The orders under review did not proceed upon any estimate of the actual loss or expenses which the complainant had incurred made from the. evidence before the court, and for this reason we think they were erroneous. It may be that the sum directed to be paid to the complainant in the first proceeding was not excessive in amount, but whether it ,was or was not, and how much of it was intended to cover the expenses of the proceeding, and how much the loss directly suffered by the violation of the injunction, can only be conjectured. The amount directed to be paid to the complainant in the second proceeding is so large that it is difficult to believe that it was not excessive.
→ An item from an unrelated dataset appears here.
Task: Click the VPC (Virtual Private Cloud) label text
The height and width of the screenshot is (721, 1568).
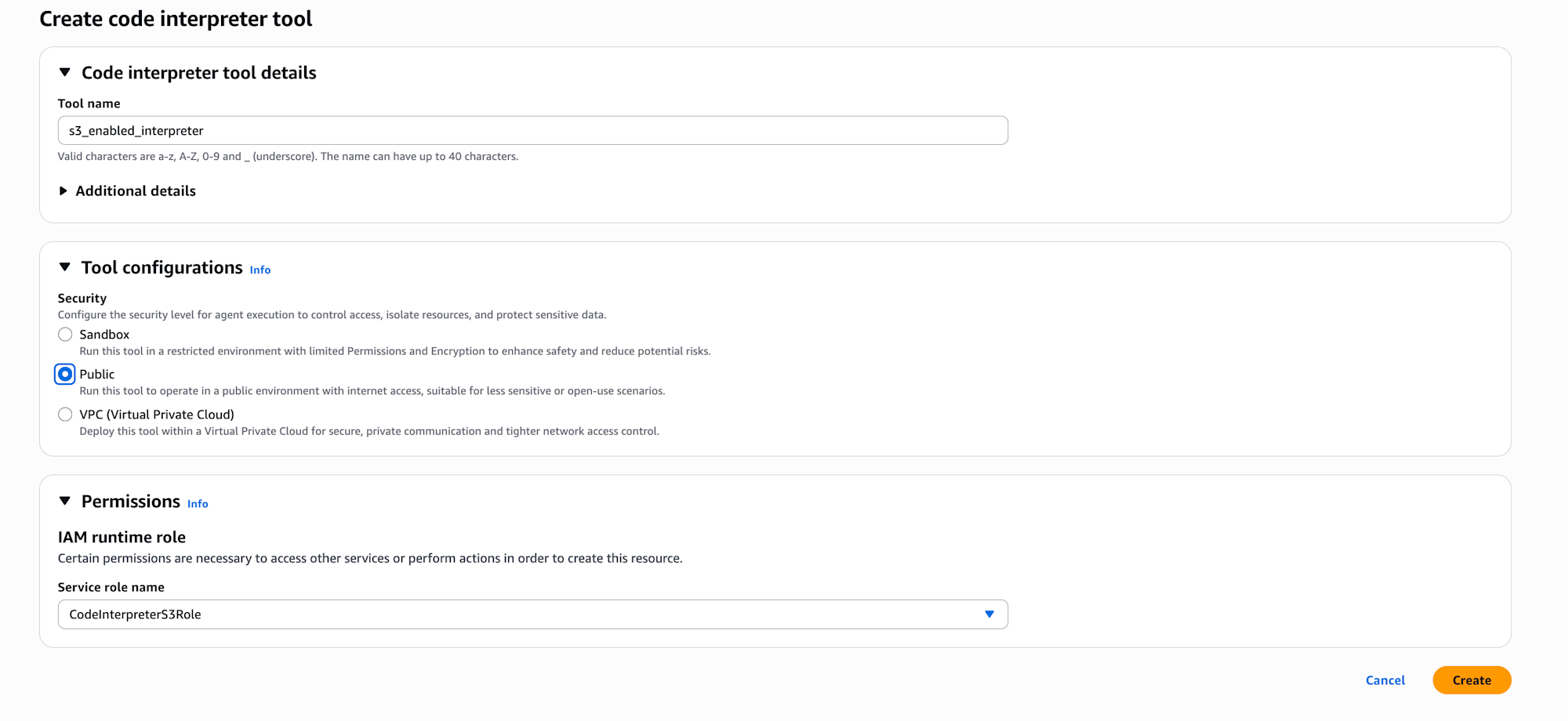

It follows that, although so much of the orders as directs the payment of half of the fine to the clerk for the use of the United States should be affirmed, that part which directs the payment of half to the complainant should be reversed, with instructions to the court below to take evidence and order payment to the complainant of such sum only as may be found to be a sufficient indemnity.
The orders are accordingly affirmed in part and reversed in part, with instructions to the Circuit Court to proceed conformably to this opinion.